Instructions for the task →
Which rows include the word "Caring"? Extract each of them in full.

[Pointing data for screenshots]
★ ★ ★ ★ ★
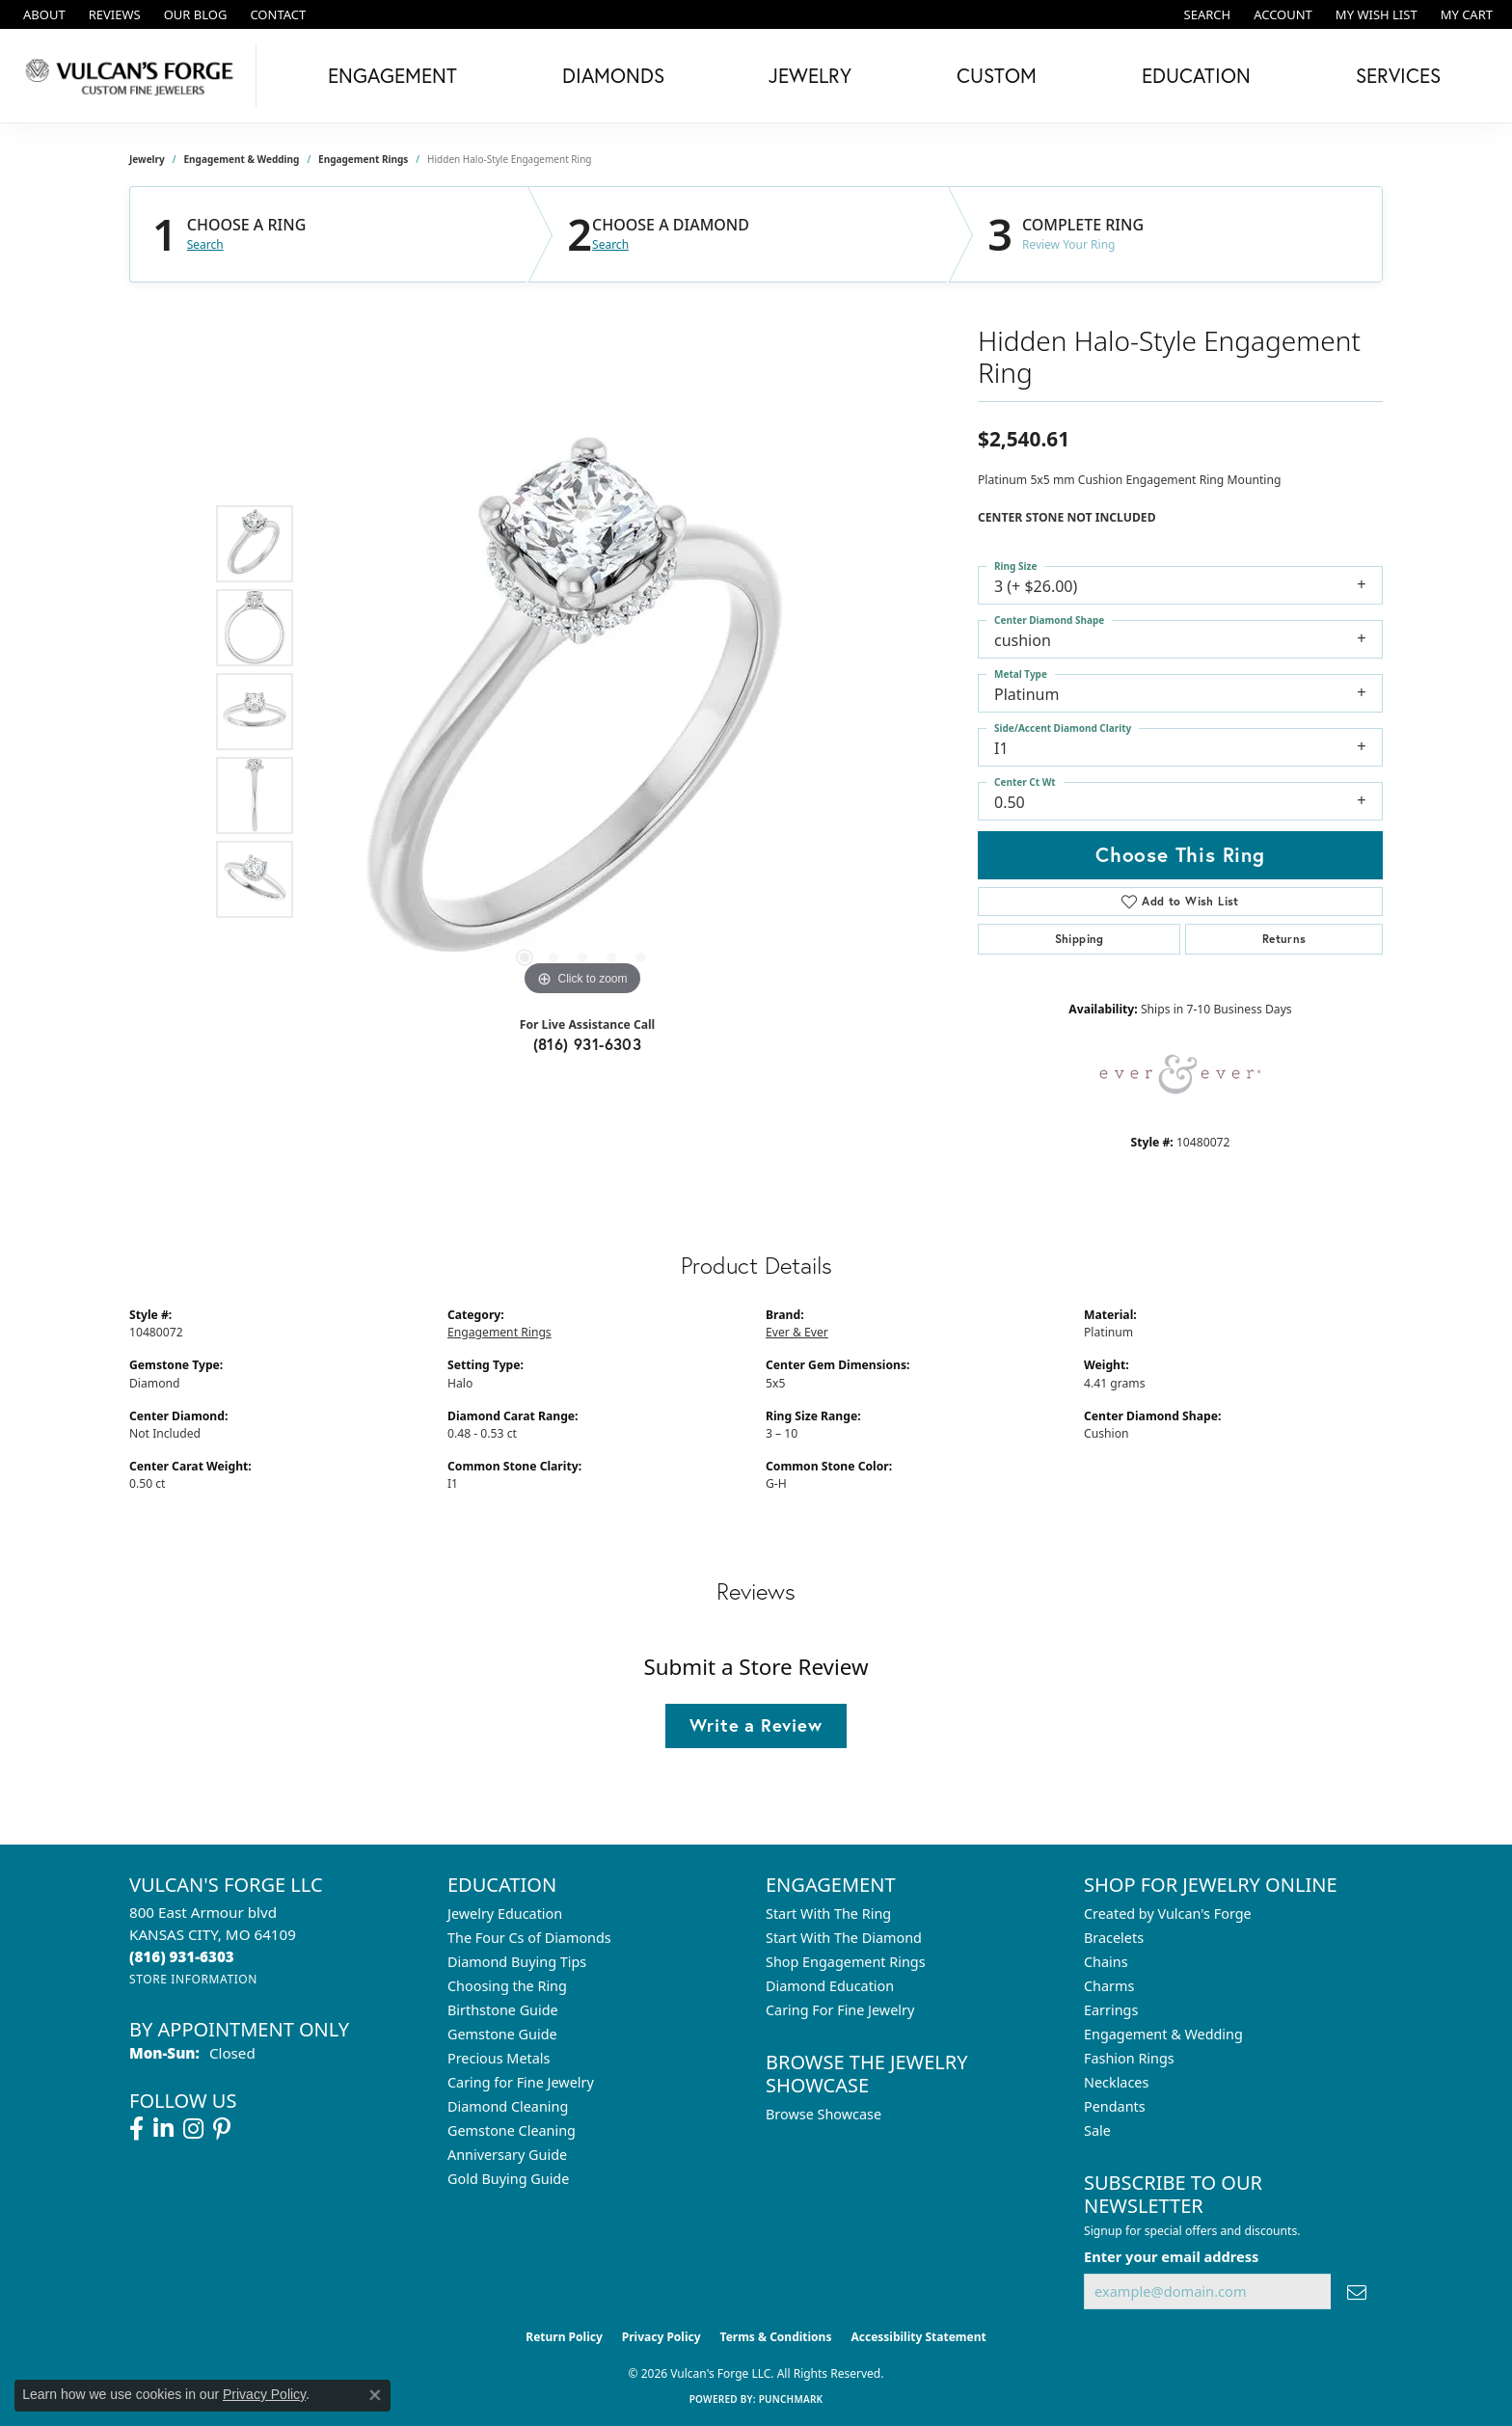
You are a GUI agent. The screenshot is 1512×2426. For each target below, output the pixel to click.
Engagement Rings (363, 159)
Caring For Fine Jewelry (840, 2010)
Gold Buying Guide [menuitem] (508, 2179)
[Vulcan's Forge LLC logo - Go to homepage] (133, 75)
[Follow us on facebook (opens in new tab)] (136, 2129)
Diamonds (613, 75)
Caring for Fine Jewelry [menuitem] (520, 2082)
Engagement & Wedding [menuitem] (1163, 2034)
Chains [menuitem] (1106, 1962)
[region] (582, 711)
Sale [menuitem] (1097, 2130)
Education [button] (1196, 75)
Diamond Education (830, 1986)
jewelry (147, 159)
★ ★ ★ ★ ★
Exercise result →
Caring For Fine Jewelry (840, 2010)
Caring for Fine Jewelry [menuitem] (520, 2082)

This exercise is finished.